現代人からすれば、加持祈祷で歩けなかった娘を治したり、狐憑きの若い女を元通りにしたり等、バカバカしく思える。医療水準が低く、医療機関もなかった時代の地方なら、庶民は山伏にでも頼る他なかった。それまで元気だった娘が、突然足が立てなくなるのは精神的な背景があるのが殆どだが、医学知識もない時代では狐のせいにされたのだ。もっとも21世紀でも悪霊や動物霊の祟りを信じる者がいるので、昔の人を笑えない。

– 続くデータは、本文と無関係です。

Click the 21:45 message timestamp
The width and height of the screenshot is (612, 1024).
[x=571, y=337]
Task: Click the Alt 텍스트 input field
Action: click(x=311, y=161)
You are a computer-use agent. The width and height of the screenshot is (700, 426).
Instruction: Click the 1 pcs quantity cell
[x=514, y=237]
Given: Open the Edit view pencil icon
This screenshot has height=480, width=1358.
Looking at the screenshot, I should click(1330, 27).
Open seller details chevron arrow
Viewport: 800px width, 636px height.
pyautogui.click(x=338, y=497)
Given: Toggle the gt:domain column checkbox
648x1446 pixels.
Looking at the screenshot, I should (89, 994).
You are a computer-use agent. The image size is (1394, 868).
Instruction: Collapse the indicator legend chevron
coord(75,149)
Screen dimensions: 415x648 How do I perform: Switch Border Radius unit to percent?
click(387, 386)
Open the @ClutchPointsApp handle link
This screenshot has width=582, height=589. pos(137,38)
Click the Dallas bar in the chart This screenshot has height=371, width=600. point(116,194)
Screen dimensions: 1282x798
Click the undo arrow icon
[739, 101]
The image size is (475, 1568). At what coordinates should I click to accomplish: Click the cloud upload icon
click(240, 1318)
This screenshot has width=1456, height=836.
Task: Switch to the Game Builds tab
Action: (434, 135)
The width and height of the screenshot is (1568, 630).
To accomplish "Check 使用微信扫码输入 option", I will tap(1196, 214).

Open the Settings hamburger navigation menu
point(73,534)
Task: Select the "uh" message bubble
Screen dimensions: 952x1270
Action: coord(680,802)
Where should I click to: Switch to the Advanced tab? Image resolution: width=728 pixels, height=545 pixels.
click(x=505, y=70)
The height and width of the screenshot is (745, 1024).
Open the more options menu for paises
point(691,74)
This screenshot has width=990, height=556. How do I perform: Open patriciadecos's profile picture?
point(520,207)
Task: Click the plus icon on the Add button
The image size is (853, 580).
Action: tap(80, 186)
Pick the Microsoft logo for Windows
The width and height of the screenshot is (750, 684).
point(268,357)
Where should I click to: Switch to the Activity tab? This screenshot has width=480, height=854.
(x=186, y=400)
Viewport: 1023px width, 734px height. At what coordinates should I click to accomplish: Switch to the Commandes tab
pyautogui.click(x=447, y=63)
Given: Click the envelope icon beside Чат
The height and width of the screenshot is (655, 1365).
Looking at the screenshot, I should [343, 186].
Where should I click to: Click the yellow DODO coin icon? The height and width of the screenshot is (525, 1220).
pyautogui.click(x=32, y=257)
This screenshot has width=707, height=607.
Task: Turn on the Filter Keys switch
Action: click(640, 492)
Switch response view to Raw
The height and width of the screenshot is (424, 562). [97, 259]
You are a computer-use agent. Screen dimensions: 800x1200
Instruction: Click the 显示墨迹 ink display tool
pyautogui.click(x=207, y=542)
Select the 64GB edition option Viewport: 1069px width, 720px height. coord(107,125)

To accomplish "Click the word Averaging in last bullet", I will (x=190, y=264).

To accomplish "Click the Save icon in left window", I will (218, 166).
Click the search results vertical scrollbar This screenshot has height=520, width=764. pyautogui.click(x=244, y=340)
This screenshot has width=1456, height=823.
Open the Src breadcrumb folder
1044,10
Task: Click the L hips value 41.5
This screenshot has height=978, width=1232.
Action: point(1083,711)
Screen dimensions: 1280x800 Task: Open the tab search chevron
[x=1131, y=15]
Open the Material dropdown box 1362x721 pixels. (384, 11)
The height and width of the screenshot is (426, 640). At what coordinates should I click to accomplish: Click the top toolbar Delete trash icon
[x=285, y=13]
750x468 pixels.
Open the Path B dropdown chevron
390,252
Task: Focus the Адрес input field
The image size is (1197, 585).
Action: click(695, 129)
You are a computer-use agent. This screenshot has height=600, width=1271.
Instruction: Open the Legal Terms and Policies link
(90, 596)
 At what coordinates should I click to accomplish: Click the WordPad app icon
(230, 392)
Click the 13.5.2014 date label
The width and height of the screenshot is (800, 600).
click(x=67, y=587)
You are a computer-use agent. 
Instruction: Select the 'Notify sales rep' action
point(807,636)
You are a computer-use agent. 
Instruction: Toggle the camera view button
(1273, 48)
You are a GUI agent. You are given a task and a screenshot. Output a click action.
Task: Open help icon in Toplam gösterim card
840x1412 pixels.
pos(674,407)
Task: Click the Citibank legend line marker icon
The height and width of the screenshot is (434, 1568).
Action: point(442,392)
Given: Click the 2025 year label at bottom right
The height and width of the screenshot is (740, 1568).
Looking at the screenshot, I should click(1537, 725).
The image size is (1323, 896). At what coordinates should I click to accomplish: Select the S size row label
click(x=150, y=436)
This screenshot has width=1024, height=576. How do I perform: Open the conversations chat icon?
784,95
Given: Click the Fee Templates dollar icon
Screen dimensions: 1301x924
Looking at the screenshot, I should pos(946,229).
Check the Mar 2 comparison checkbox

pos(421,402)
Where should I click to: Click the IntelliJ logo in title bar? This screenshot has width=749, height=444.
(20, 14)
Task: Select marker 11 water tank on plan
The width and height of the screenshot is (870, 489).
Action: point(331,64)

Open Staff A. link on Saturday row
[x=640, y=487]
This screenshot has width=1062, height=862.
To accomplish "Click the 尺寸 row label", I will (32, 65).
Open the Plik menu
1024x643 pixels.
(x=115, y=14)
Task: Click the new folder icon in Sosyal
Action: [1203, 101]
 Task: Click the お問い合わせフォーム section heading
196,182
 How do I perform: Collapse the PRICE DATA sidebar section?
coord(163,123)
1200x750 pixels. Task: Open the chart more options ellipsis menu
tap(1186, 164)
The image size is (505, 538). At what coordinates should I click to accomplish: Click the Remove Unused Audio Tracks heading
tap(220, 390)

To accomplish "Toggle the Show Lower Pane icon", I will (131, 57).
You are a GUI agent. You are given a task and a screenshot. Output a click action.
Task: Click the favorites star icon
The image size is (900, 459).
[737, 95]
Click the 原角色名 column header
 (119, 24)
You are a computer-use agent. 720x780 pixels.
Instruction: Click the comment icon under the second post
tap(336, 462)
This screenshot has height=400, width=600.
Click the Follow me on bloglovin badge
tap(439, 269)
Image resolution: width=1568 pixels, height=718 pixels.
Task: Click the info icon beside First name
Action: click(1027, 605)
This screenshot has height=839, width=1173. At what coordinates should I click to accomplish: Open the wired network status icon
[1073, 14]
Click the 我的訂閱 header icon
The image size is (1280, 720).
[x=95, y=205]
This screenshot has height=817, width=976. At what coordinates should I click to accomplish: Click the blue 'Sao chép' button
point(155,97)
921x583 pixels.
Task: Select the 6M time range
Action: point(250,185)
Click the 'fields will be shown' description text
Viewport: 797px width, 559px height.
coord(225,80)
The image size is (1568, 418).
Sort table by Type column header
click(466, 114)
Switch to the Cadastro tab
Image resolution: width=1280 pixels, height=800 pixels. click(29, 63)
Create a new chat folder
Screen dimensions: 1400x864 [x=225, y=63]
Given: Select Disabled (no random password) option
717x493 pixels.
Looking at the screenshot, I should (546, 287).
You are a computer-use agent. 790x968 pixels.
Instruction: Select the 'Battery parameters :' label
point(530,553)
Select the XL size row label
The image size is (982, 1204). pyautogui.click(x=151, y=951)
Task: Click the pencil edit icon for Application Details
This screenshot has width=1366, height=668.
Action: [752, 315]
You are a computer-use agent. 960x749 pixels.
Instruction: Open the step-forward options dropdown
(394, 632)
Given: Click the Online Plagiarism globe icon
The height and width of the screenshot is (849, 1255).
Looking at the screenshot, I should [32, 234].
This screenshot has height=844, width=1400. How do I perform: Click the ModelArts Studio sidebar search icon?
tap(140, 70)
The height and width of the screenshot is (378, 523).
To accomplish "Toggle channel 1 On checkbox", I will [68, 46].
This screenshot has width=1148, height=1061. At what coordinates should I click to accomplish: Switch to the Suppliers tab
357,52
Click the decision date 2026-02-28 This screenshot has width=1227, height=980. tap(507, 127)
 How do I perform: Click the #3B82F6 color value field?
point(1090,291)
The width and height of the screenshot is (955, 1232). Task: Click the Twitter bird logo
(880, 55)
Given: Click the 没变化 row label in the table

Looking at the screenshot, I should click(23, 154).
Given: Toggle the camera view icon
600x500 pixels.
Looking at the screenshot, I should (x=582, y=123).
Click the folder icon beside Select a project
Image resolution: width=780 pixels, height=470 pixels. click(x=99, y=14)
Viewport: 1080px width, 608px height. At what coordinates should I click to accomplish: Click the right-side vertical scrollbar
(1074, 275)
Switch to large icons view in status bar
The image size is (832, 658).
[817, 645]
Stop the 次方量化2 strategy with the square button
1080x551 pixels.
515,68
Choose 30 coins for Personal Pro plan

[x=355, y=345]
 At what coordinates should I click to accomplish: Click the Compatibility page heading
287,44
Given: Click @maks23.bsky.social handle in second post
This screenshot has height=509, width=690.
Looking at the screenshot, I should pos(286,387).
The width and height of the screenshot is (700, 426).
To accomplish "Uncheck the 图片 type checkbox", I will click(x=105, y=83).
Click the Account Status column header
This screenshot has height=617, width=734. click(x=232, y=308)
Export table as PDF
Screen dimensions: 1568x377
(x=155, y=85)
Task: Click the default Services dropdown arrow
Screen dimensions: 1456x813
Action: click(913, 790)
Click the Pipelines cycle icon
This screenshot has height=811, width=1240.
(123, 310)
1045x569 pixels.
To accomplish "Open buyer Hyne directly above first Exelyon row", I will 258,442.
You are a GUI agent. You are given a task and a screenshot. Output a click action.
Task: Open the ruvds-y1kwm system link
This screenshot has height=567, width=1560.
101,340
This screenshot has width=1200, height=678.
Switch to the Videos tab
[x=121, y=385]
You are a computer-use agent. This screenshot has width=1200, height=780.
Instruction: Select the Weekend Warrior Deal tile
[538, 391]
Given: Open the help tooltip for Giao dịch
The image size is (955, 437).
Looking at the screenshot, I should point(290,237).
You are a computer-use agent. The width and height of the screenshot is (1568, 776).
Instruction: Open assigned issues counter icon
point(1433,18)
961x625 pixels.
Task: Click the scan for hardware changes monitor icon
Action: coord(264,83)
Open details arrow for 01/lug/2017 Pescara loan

大鷲坊は子持ちの後家に口説かれ、しばしば関係を持っている。これは合意の上だし、功徳の一種かもしれないが、呪術によって女体を弄んだ不埒な山伏もいたらしい。この小説でも老婆がかつて村にいた山伏の話をしている。
「村の姉コが、2人も腹大きくなっての。誰だ、誰だて騒いだでば、それが山伏で」
女に手を出した山伏は、ある夜村を逃げ出し、行方知れずとなった。この類の不埒者は他の村でも同じような行為を繰り返すかもしれない。これまた現代でも、宗派問わず女に手を付ける聖職者は後を絶たず、少年にまで暴行する僧侶もいるらしい。常に神仏を語る聖職者の方がなぜ俗人よりも色欲に弱いのか?
修験者の多くは妻帯し、家庭を持ったという。僧侶に生涯独身を要求する宗教なら性的トラブルも考えられるが、妻帯を認めた宗派でも不祥事を起こす者がいる。小説に登場した老婆の言葉は今にも通じる格言だろう。